Tarih boyunca bir kandırmaca ve emek sömürüsü yaşandığını belirten Işık, "Anadolu'nun batısı hep 'Helen Yurdu' olarak gösterildi. 200 yıllık çağdaş arkeoloji tarihinde de bu hiç sorgulanmadı. Bir kandırmacayla bugüne kadar gelindi. Oysa uygarlık Anadolu'dan doğdu" dedi. 'Hocaların Hocası' olarak anılan Prof. Dr.
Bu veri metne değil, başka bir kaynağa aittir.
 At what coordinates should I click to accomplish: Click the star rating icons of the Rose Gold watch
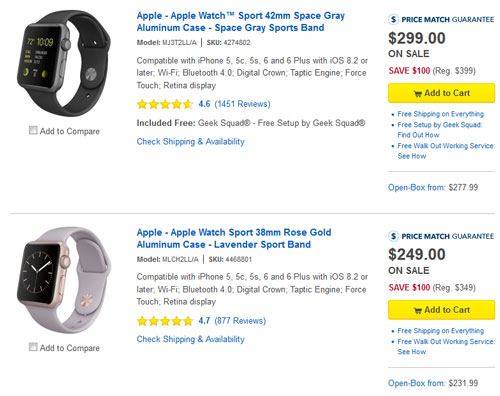pos(165,321)
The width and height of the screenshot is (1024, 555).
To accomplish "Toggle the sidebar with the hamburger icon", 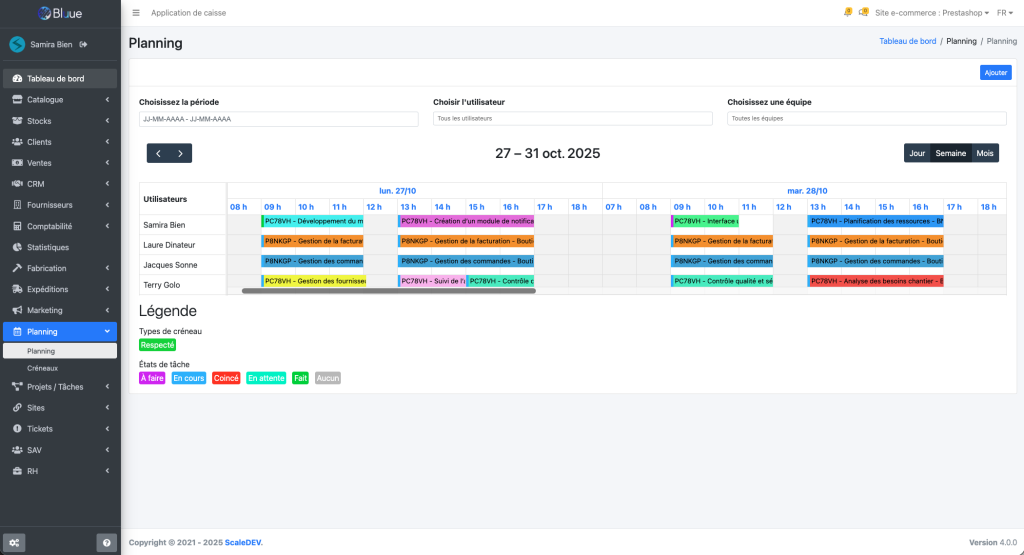I will tap(136, 13).
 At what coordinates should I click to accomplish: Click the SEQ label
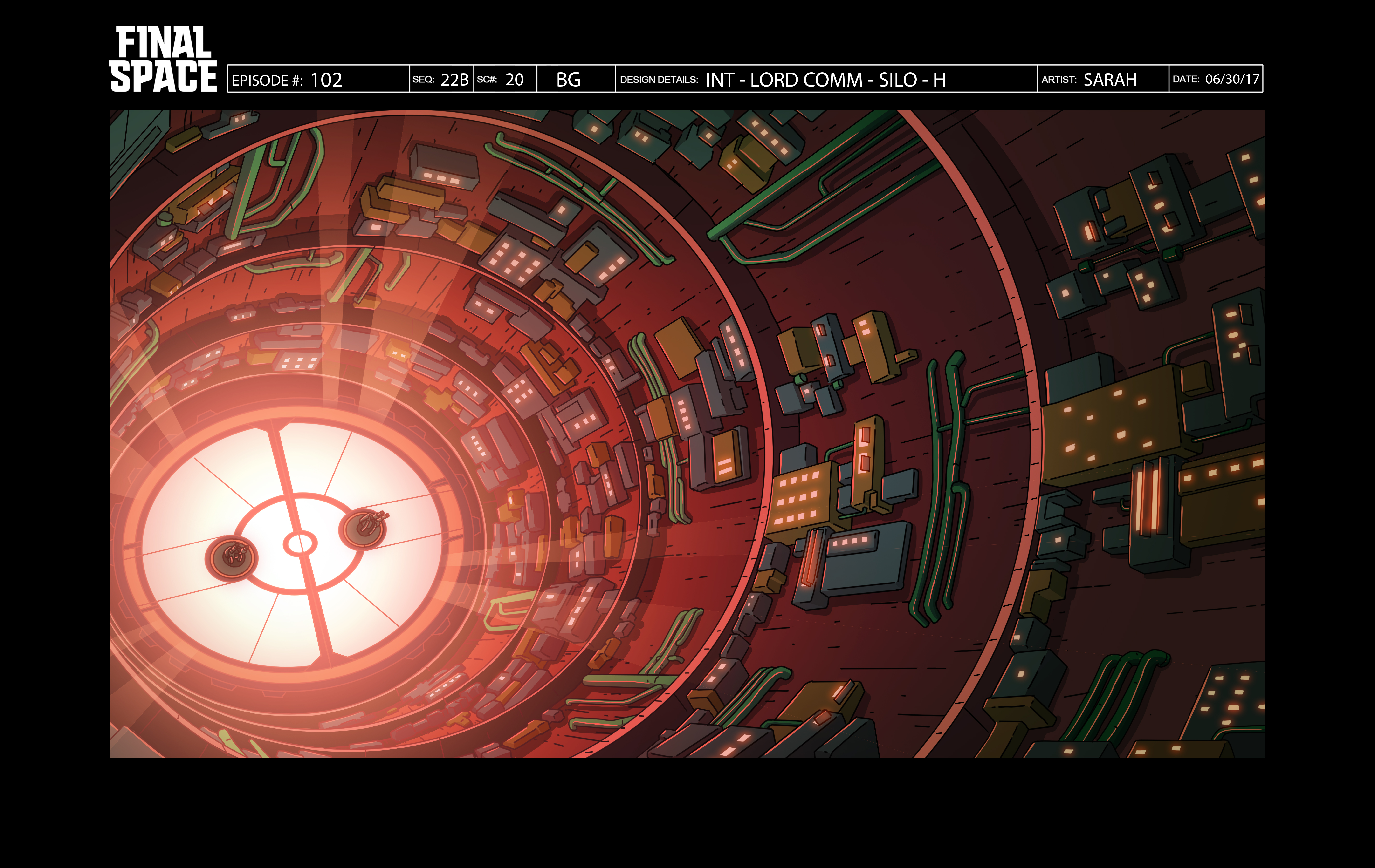(423, 80)
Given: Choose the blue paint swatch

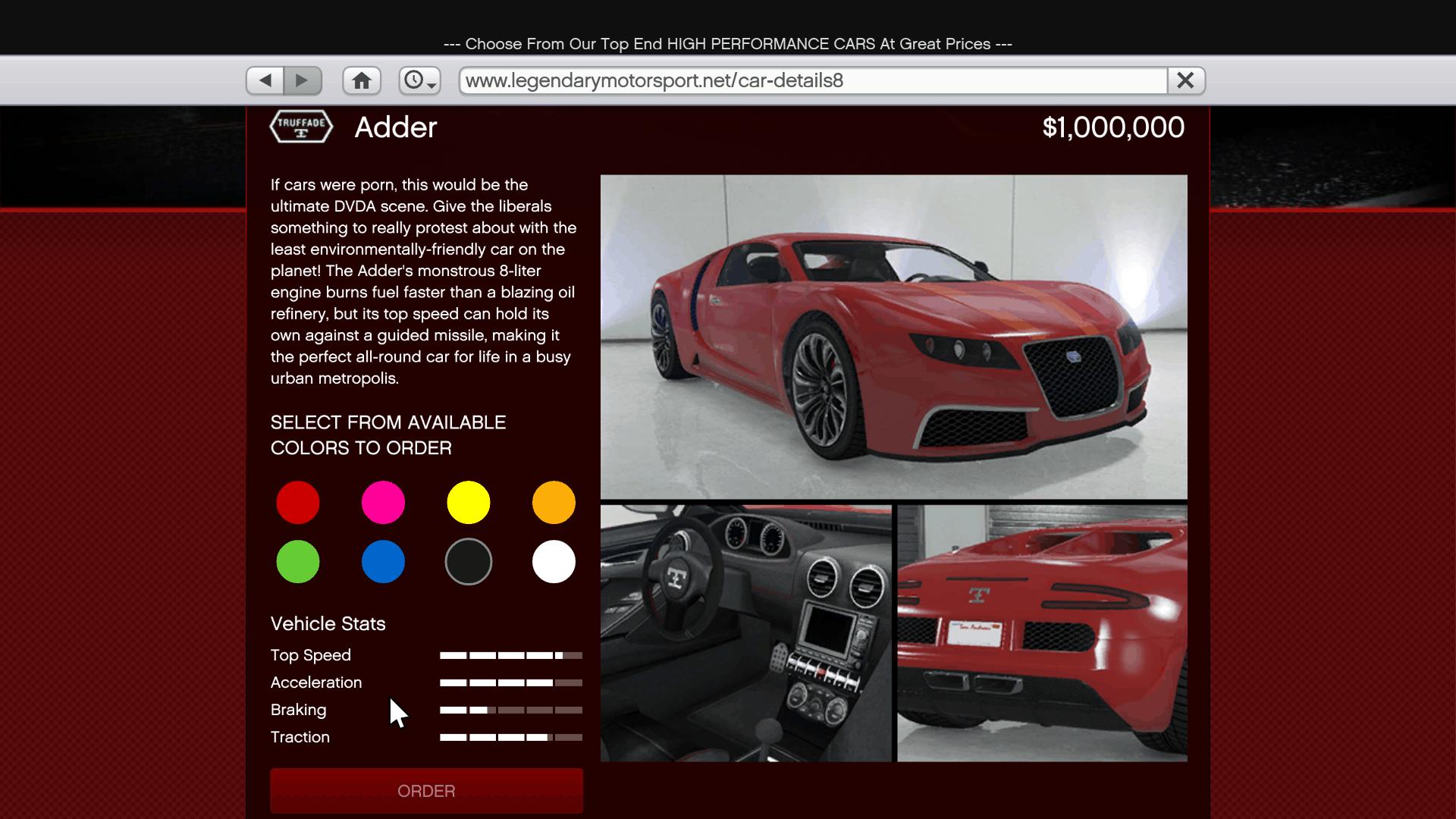Looking at the screenshot, I should point(383,561).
Fahri Işık'ın 'Uygarlık Anadolu'dan Doğdu' sunumu, Karabağlar Belediyesi Ana Hizmet Binası'ndaki  Muzaffer İzgü Konferans Salonu'nda yapıldı. Yoğun ilgi gösterilen etkinliği, Karabağlar Belediye Başkanı Muhittin Selvitopu ve Eşi Fügen Selvitopu, Prof. Dr. Işık'ın eşi Prof. Dr. Havva Işık, akademisyenler, öğrenciler, belediye meclis üyeleri, muhtarlar, sivil toplum kuruluşu temsilcilerinin aralarında olduğu çok sayıda kişi izledi.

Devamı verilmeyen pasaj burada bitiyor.